Results are shown when the image is transferred from the Master to the Slave bus of VDMA in Figure 5.

This forms the foundation for our upcoming blog post, where we will combine the Prewitt filter with the VDMA.
Comparison with DMA
While both VDMA and DMA facilitate data transfer between memory and peripherals, VDMA is specifically optimized for video data.
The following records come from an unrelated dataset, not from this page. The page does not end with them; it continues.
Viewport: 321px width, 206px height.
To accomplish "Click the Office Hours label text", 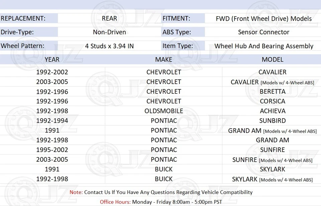I will 115,202.
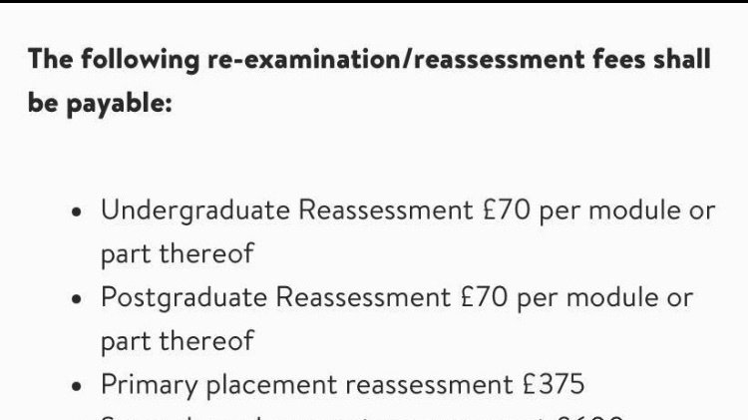Click "per module or" on the Postgraduate line
The image size is (748, 420).
click(604, 297)
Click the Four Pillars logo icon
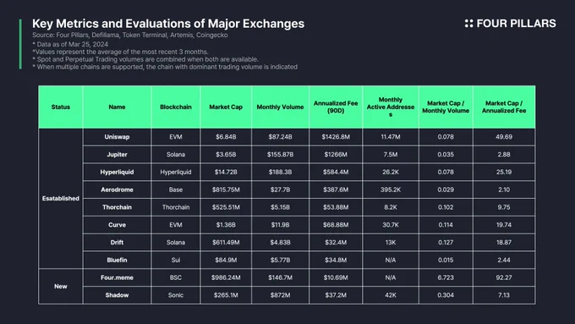 click(468, 24)
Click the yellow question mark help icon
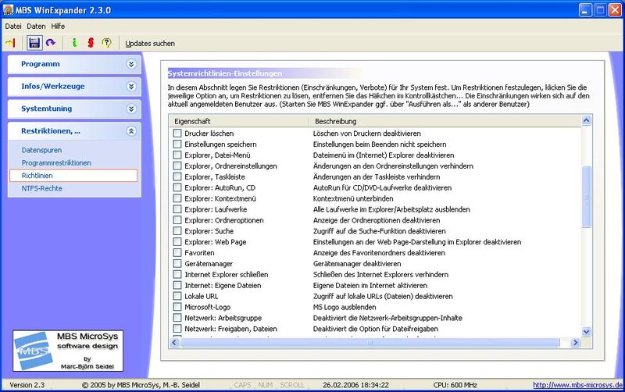Viewport: 625px width, 392px height. (107, 43)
Regular DMA may not handle the high throughput and real-time requirements as efficiently as VDMA. Quick comparison presented in Table 1:
DMA | VDMA | |
Throughput | Moderate | High |
Latency | Moderate | Low |
Buffer Management | Generic | Multiple frame buffers |
Use Case | General-purpose data transfer | Video data transfer |
Conclusion
In this blog post, we explored the fundamentals of VDMA and demonstrated how to set up and test VDMA on the PYNQ Z2 FPGA platform.